The core processing loop of the service, at a broad level, performs the following sequence of operations:
- first it reads messages from a queue, and does some internal processing (internally, not affecting the outside world),
- potentially produces one or more output messages (these can be HTTP calls or messages to another queue, etc),
- might update some persistent state (we ignore any reads of this state as they have no external effect),
- consumes/deletes the input messages to indicate that they have been processed.
For the purposes of testing, I usually assume that the generated messages form a set instead of a queue. This means that we trust that any downstream services are idempotent and will not perform duplicate operations for duplicated messages. (This is something we can actually easily test for this service as well!)
Now, at each step 1–4, the service makes contact with the outside world in some visible way. We would like to test that the service can be interrupted at any of these points (due to network failure, program crash, etc), and that after it recovers from the interruption it eventually produce the same overall set of output messages and identical internal state. If we can show this, then the service is interruptible at any point in its operation.
In order to test this, we must first ensure that we can fully isolate the service so that each of: the input queue, the output queue, and the persistent storage are all replaced with in-memory fake versions. This could be as simple as using a queue type in whatever language you are using, and an ordinary mutable variable for the persistent state.
Next, we interpose a counting layer between each of these “I/O points” where the service interacts with the outside world. This functions similarly to the C++ code above, in that it records the number of steps (interactions) taken, and can be configured to explode/abort when a certain number of steps is reached. At the code level this will usually take the form of a couple of façade types which wrap an inner implementation for the queues and storage, but additionally performs the counting/exploding steps.
Finally, we proceed with the test:
-
We generate some set of input messages (whether randomly or as part of a property-based test, or artisanally hand-coded),
-
Run the service over the full set of messages, recording:
-
the set of output messages,
-
the final state of the persistent storage, and
-
the number of steps (
N) required to fully process all messages successfully.
Both 1. and 2. are required for the correctness assertion (see below).
-
-
Then, we run through the numbers from
1..N, and perform the interruption/resume and assert steps.
In this case the interruption step would be to produce an exception (or otherwise immediately halt processing) when the number of external interactions hits the target number, then resume the service again from the exact same point, that is, with the remaining set of undeleted input messages, and with the persistent storage in the same state as it was when the service was halted.

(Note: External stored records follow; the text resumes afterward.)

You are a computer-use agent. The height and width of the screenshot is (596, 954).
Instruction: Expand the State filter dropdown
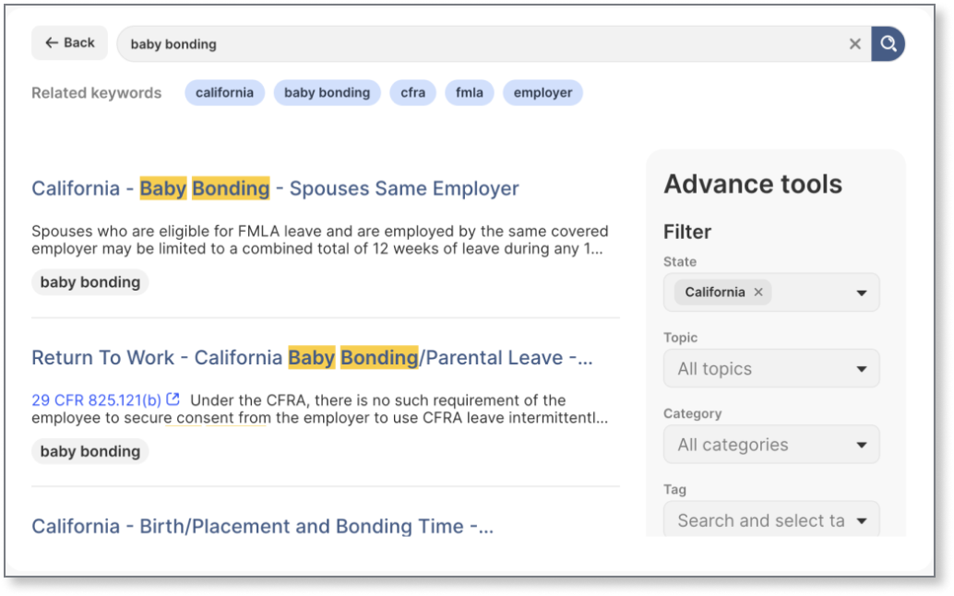pos(861,292)
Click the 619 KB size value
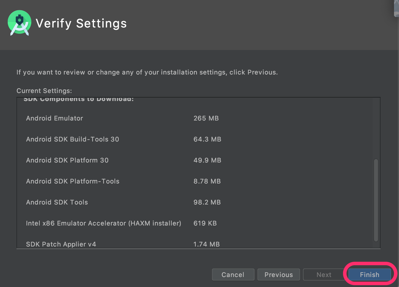The height and width of the screenshot is (287, 399). (205, 223)
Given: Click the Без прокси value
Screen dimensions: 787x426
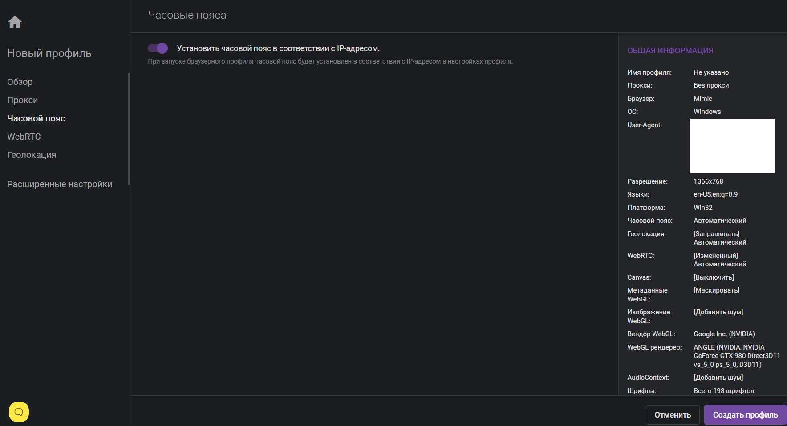Looking at the screenshot, I should pyautogui.click(x=711, y=85).
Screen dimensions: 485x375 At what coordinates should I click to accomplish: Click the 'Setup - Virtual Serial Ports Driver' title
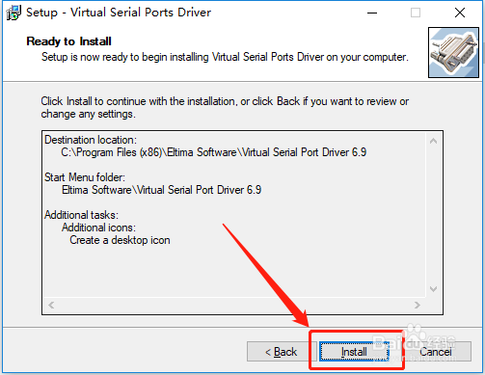coord(119,13)
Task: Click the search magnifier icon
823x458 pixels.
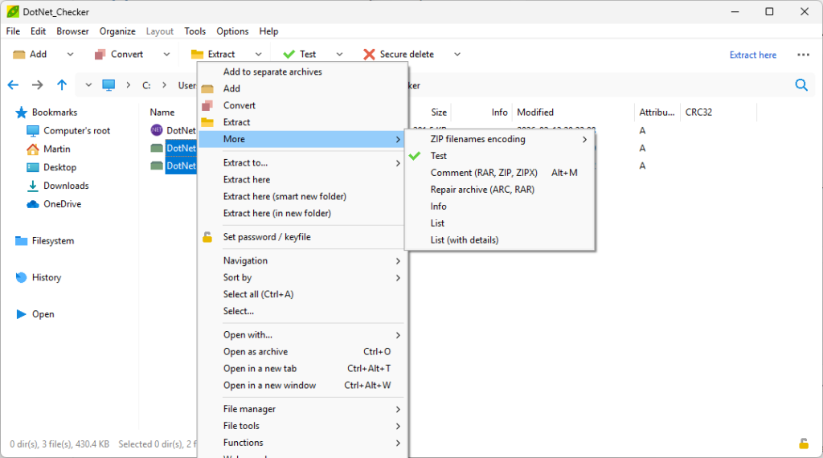Action: [x=801, y=85]
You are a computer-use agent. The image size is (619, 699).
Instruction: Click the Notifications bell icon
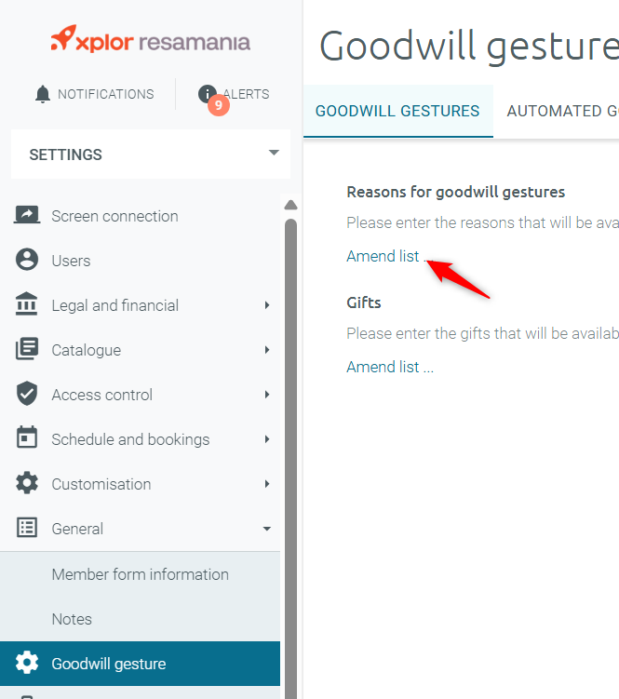(43, 94)
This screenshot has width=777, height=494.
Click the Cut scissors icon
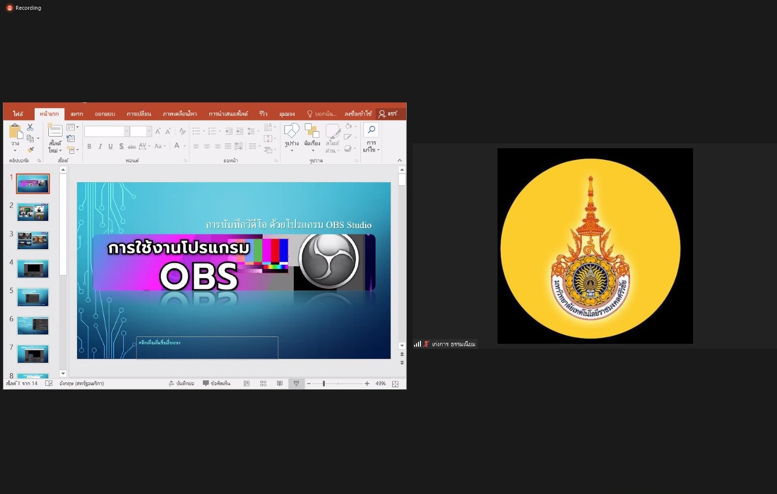point(30,127)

The correctness assertion to be performed after each interrupt/resume test is that:
- the set of output messages is identical (remember that interrupting the service after step 2 but before step 3 means that duplicate messages must be possible), and
- that the final version of the persistent storage is identical to that produced by the service during the initial uninterrupted run. This guarantees that any following operations would perform in the same way from this point onward.
Summary
I think this technique is broadly useful and is probably applicable in other scenarios as well. I’d be interested to hear if other people have found other ways to apply it!